= Betting and Gaming Council =

The Betting and Gaming Council (BGC) is the UK's main gambling industry lobby group. Its CEO is Grainne Hurst, a former director for Entain. Their self-professed aim is to promote the betting and gaming industry and to try to ensure enjoyable, fair and safe betting and gaming experience for all of their customers. It acts as a a forum to facilitate collaboration, sharing of best practice, drive and champion standards, and create a single voice for the industry.

== History ==
The council launched in November 2019, replacing the Association of British Bookmakers, the Remote Gambling Association and the National Casino Forum. Brigid Simmonds was its founding chair.

In 2024, chief executive Michael Dugher became chair. Grainne Hurst, previously group corporate affairs director at Entain, succeeded him as chief executive in September that year. Dugher stepped down as chair in January 2026.

== Initiatives ==
In October 2021, the BGC launched the "Take Time to Think" campaign, replacing the industry's "When the Fun Stops, Stop" message. The campaign encouraged customers to use tools such as deposit limits, time-outs and self-exclusion. A randomised online experiment published in Behavioural Public Policy found no statistically credible effects of the message on the proportion of funds wagered, speed of play, number of roulette spins or use of a link to support information.

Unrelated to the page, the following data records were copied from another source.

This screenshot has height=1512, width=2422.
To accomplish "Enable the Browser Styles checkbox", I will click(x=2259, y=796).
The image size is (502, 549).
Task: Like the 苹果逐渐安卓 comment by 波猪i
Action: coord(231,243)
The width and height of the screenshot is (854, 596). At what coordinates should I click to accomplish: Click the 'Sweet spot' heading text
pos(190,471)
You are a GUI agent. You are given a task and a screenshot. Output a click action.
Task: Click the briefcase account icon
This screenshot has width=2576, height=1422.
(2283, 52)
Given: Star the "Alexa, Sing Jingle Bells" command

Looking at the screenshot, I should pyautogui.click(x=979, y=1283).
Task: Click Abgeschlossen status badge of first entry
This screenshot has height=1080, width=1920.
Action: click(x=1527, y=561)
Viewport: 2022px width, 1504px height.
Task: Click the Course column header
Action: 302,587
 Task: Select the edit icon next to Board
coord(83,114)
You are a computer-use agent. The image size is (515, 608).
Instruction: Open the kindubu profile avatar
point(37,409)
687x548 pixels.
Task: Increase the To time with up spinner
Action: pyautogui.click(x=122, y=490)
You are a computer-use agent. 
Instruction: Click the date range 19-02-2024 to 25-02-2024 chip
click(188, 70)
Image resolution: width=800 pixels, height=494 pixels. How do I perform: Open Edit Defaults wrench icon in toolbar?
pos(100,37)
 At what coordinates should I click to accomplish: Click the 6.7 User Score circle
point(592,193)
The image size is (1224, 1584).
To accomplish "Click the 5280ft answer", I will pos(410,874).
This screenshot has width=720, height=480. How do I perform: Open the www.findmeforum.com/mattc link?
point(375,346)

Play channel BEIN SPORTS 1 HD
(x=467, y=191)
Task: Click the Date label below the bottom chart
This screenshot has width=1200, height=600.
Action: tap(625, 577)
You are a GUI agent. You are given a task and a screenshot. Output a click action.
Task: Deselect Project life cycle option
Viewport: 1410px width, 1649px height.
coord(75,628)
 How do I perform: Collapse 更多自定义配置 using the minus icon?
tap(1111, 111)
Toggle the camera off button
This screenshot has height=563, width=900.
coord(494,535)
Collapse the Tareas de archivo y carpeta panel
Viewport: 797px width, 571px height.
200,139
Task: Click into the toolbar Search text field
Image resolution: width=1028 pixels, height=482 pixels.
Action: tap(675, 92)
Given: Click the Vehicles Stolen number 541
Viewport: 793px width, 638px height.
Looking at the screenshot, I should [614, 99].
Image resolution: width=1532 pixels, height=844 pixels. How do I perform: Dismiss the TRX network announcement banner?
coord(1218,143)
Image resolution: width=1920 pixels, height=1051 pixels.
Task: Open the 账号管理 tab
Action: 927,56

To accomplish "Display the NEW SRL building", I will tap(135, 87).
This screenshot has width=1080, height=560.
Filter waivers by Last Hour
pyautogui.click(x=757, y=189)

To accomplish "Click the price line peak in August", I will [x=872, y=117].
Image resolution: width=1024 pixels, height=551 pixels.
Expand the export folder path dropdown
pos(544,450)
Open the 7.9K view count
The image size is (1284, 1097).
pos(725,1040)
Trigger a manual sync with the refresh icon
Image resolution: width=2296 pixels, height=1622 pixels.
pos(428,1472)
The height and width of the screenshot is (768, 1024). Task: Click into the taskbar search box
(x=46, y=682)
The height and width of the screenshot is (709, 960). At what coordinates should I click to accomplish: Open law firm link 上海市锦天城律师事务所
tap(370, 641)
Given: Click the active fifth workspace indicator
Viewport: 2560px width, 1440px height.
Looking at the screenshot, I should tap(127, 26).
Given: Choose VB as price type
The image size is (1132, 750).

The council also co-organises the annual Safer Gambling Week with Bacta and the Bingo Association. The campaign publicises support services and tools for managing gambling, including deposit limits and time-outs.

The BGC commissioned GamProtect, a data-sharing scheme launched in 2024. If an operator closes an account after a customer reports serious gambling-related health problems, it can notify other companies participating in the scheme. Those companies can then check whether the customer has accounts with them and close those accounts too.

== Policy and lobbying ==
It has been subject to much criticism. For example Lord Foster, when contributing to the UK's select committee for culture, media and sport, accused them of making inaccurate statements on regulation. Kiran Stacey and Peter Walker writing in the Guardian criticised the BGC for entertaining and paying MPs with trips to the Brit awards and an Ed Sheeran concert.